It was an intelligent and honest question that has crossed the mind of
many Somalis who remember the extraordinary lengths that Abdi Samatar
used to go to in defending and promoting the Islamic Courts.
Unfortunately, Farhiya Absiye did not get an intelligent or honest
answer. What she got instead was the usual intellectual warlordism and
evasion of moral responsibility that Abdi Samatar and his brother Ahmad
are famous for, whereby they do not take responsibility for the
consequences of their political stands; in this case, the consequences
that flow from backing the Islamic Courts who are the authors of the
greatest catastrophe that has recently befallen southern Somalis, the
catastrophe of the radicalization, politicization, and clanization of
the Islamic religion, a crime that is a thousand times worse than what
Mogadishu’s infamous warlords had done.
Instead of leveling with Somalis, Abdi Samatar ducked the issue and
blamed the US and Ethiopia for removing the Islamic Courts from power.
What he failed to explain is that the same people who were basically in
charge of the Islamic Courts then are now in charge of the TFG, Hizb
al-Islam and al-Shabaab. So if they were really so nice and groovy why
don’t they practice the rosy and ideal Islam that Abdi Samatar was
telling the world they believed in. Did they suddenly turn into monsters
who revel in suicide bombings and stoning people to death?

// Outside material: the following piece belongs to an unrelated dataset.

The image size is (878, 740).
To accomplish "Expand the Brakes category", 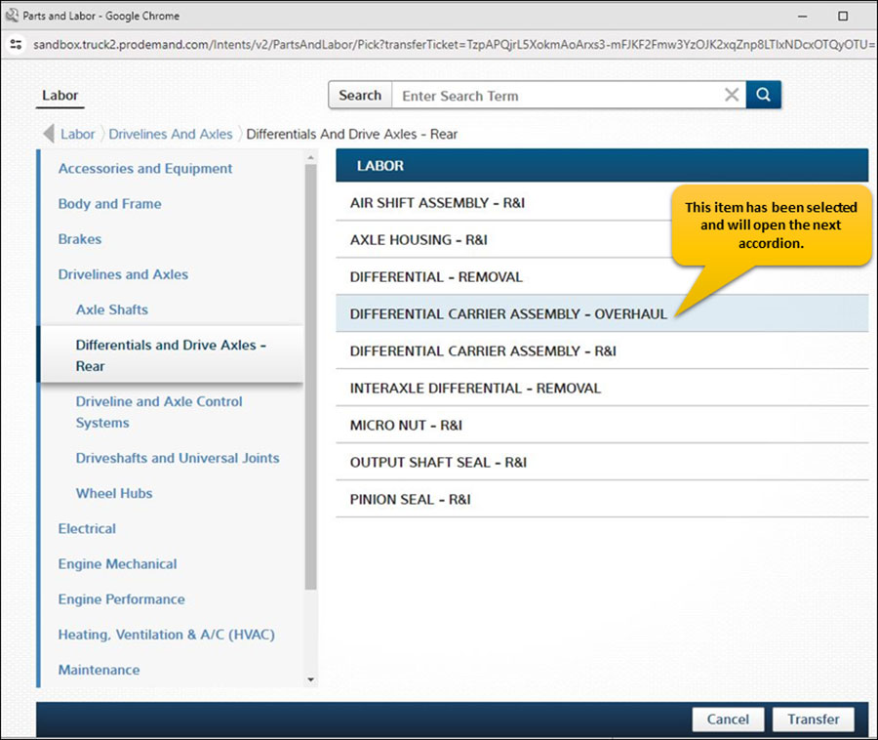I will (x=80, y=239).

Abdi Samatar also claimed by way of defense that he does not support
individuals but supports principles and ideas. Nonsense. If this is not
a clear example of intellectual dishonesty, we don’t know what is. He
was supporting individuals called Sheikh Sharif, Aweys, Janaqo, Addo,
and Ayro, who lived in a place called Mogadishu, and who belonged to an
organization called the Union of Islamic Courts. These people have
turned the already precarious existence of many Somalis into a veritable
hell. Somalis know these people and what they have done in the name of
Islam. They also know that Abdi Samatar was one of their biggest
cheerleaders. So to turn around now and say he supported ideas will not
wash, especially, after Farhiya Absiye’s question, the question that
Yusuf Garad will never ask him.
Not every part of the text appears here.